17. 40% of Adult Renters in NYC Have a Roommate

New York City is notorious for high rent prices. While not all people decide to bring another non-family member into the picture for purely financial reasons, many do. Overall, 40% of adult renters in the city don’t shoulder the cost alone, opting instead to live with a roommate.

[Source: Curbed]

18. 10.3% of Americans Used COVID-19 Stimulus to Pay Rent

When stimulus payments rolled out in early 2021, 10.3% of the recipients used the money to pay rent. That number was notably higher than the number who used it to handle a mortgage payment, which came in at 7.5%.

[Source: iPropertyManagement]

19. On Average, Renters Insurance Costs Just Under $15 per Month

Renters insurance is a simple form of protection, giving renters a financial safety net if their property is damaged by a covered event. On average, renters insurance runs about $179 per year, coming out to a little less than $15 per month.

[Source: Insurance Information Institute]

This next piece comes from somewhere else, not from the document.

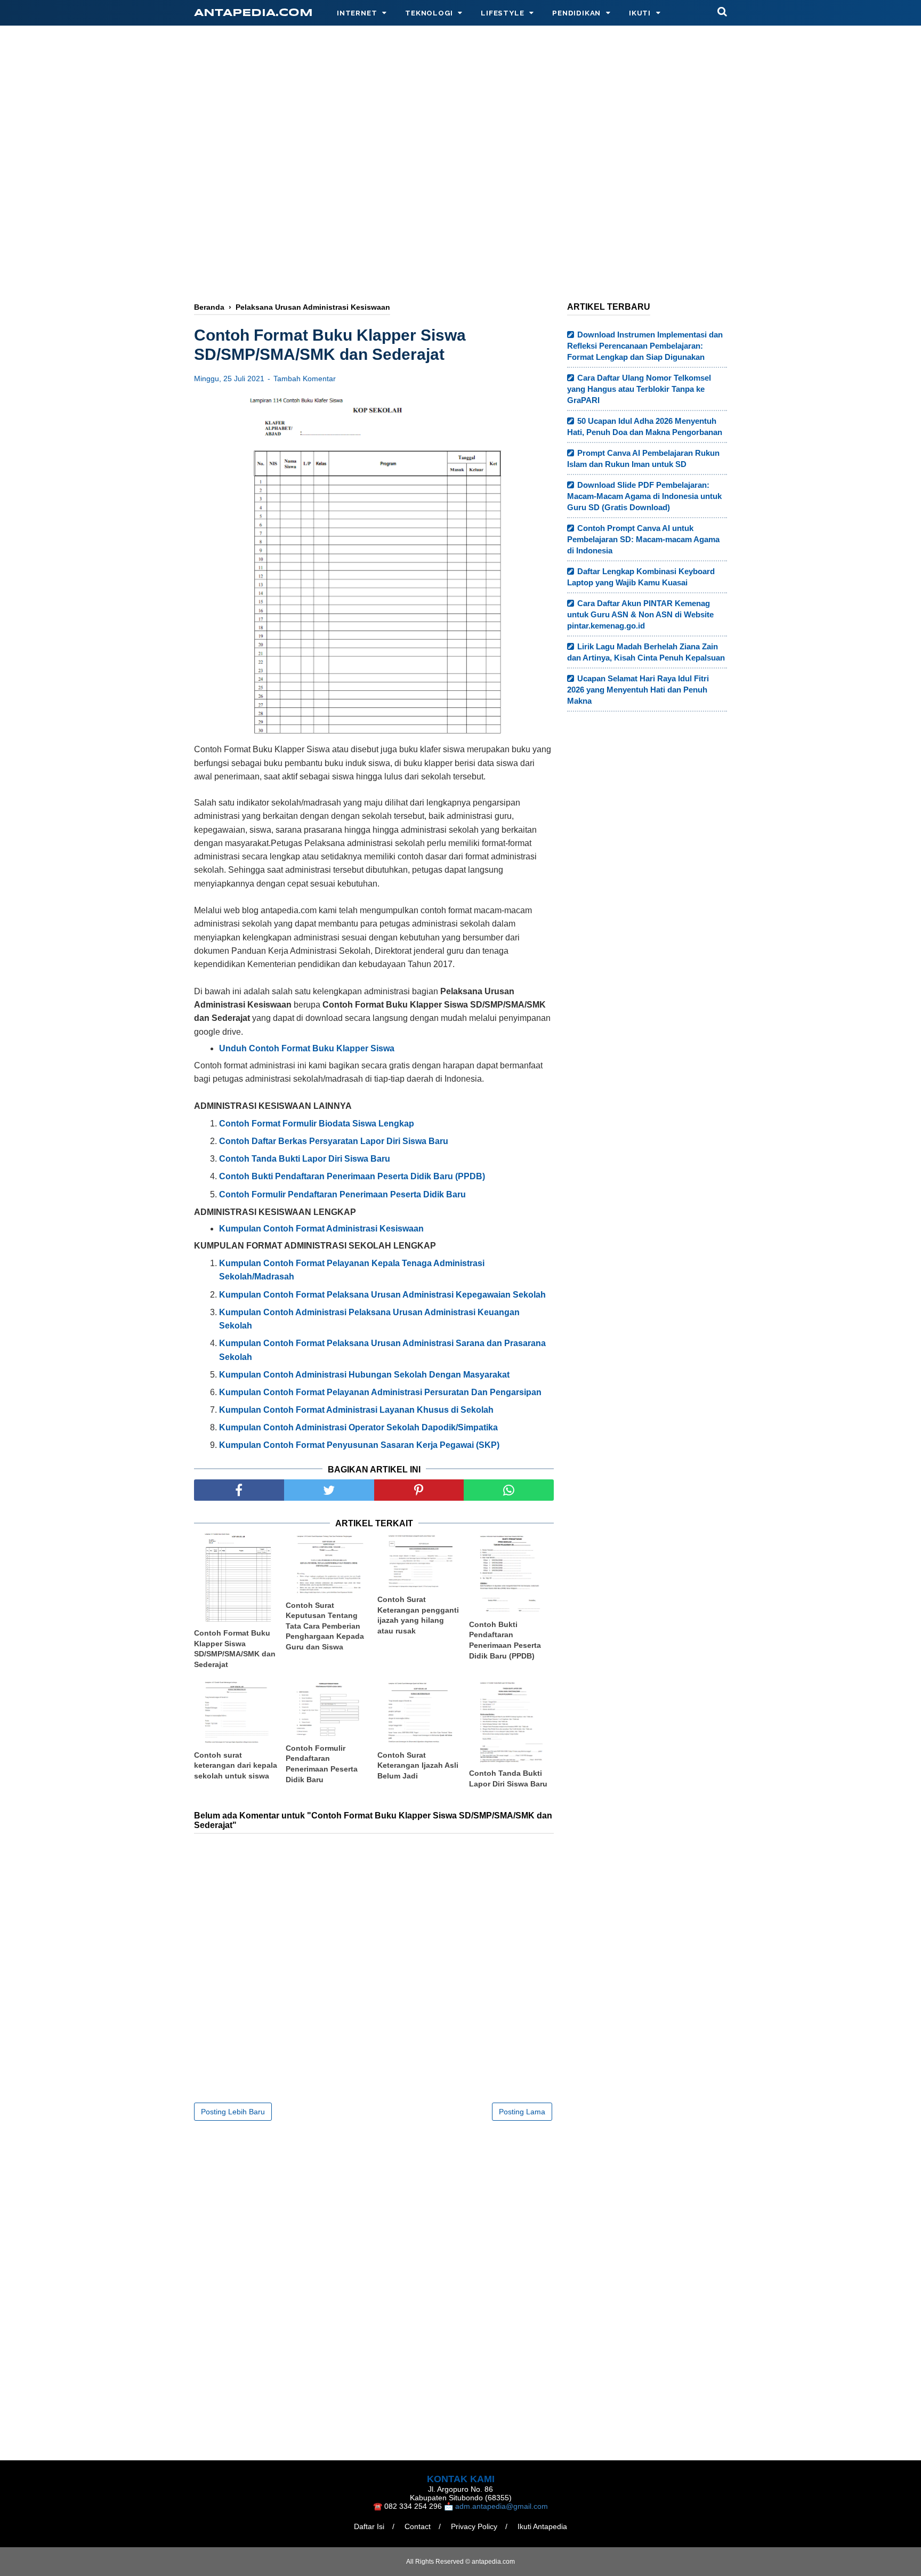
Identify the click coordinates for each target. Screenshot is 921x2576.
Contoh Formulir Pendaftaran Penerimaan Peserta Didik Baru (322, 1764)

20. Only 37% of Renters Have Renters Insurance

While most would view renters insurance as being reasonably affordable, only 37% of renters actually have it. In some cases, this is because renters mistakenly believe that their landlord’s property insurance policy covers them. While that isn’t true, the belief causes them to view renters insurance as unnecessary, leading them to skip it.

In others, it’s because their budgets are so tight that even that small cost isn’t something they can handle. At times, it may even be issues with the renter’s credit history, as many insurers conduct soft inquiries and may deny coverage to someone with a poor record. There can even be situations where a company deems a place too high risk, causing them to not cover anyone in a particular building, neighborhood, or area.

[Source: Insurance Information Institute]

Bottom Line

Ultimately, the renter statistics above are enlightening. They showcase the financial burden many people have to shoulder to maintain housing, as well as what typical renters may look like in the country. Additionally, it indirectly highlights income disparities among people of different demographics, including racial background, education level, gender, and more.